Every major city needs a great concert hall, and Reykjavik has the Harpa Concert Hall, home to the Icelandic Opera and the Iceland Symphony Orchestra.  It also functions as a conference center.


I mentioned the Perlan earlier-  I took the time to go out there and climb the dome.  It gave me a nice perspective of the city from the opposite side, looking back toward the sea.


The downtown part of Reykjavik was pretty great.  While I was waiting for a tour that I’ll talk about in an upcoming post, I stopped at Icelandic Fish & Chips Organic Bistro to kill some time and get a snack.  I had been craving chocolate cake, and this really hit the spot-  delicious (and gluten free!) chocolate cake, perfectly moist and soft, paired with a nice cup of chamomile tea.

I would go back to Iceland just to have this cake again.  It was that good.


There were several theme places in Reykjavik, including a Chuck Norris restaurant that I didn’t see until I was about to leave, and a few doors down from my hotel, the Lebowski Bar.  This place is fun and friendly and has really great burgers and shakes.


There was also a gay bar called the Kiki Queer Bar that I would have checked out, except they only opened Thursday to Sunday nights, and I was in the city from Monday to Thursday.  The inset of the photo is a note that was left in the black panel next to the front door-  I was not the only one who wanted to check out Kiki.

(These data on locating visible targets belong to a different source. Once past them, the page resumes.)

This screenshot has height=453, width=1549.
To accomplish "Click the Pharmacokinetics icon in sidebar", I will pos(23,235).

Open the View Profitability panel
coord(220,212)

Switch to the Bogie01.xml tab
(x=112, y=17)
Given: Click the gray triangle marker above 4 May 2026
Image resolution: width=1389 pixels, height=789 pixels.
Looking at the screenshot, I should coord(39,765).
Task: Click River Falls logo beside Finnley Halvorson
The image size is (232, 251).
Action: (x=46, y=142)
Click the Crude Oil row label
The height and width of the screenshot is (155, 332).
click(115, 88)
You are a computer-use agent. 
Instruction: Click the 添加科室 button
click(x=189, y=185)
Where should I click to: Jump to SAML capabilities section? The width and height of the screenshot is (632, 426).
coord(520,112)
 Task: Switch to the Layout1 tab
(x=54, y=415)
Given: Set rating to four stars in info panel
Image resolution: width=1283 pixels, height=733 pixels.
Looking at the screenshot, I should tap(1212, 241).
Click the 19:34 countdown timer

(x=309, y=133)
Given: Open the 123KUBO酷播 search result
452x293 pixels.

One of the things that people are curious about in Iceland is the food-  some people are keen to try Hákarl, or rotten shark meat.  I was not.  Hakarl is often described as one of the foulest tasting foods in existence.  Chef Anthony Bourdain described hákarl as “the single worst, most disgusting and terrible tasting thing” he has ever eaten.  Some people try whale, horse, or puffin.    I didn’t have any interest in whale meat, and I could go on a rant about the hunting generated by tourism- only about 5% of Icelanders regularly eat whale meat, but tourists do quite often.

While I wasn’t interested in fermented shark or whale, I was interested in trying puffin.  I would have preferred a nice puffin burger, but I could only find a few places that had puffin on the menu.   I chose Laekjarbrekka,  a restaurant on the main street with a really good TripAdvisor rating.   They had an “Icelandic Feast” on the menu that included shark, whale, horse, and puffin, but I didn’t go for that.  I had smoked puffin as an appetizer, and had a nice fresh fish for my main course.  I no longer remember the type of fish, but I can say that it was the best cooked plate of fish I’ve ever had in my life.    The picture below is puffin-  the entire bird has a body roughly the size of a can of Coke, so the amount of meat in a single bird isn’t very much.    The puffin meat tasted fishy, which makes some sense since the birds spend most of their lives on or near the ocean.


I saw this while walking through the city.  I’m not sure what it’s all about, but I suspect it’s just art.


Lastly, this is a picture taken out of the window of my hotel room at 1:15 AM.  Reykjavik is one of the furthest north places I’ve ever been, and it was amazing to see that even after sundown, it was still kind of light.  It looked like this when I went to sleep, and the sun came back up just a few hours later.


Have you ever been to Reykjavik?  Have you ever tried Hakarl?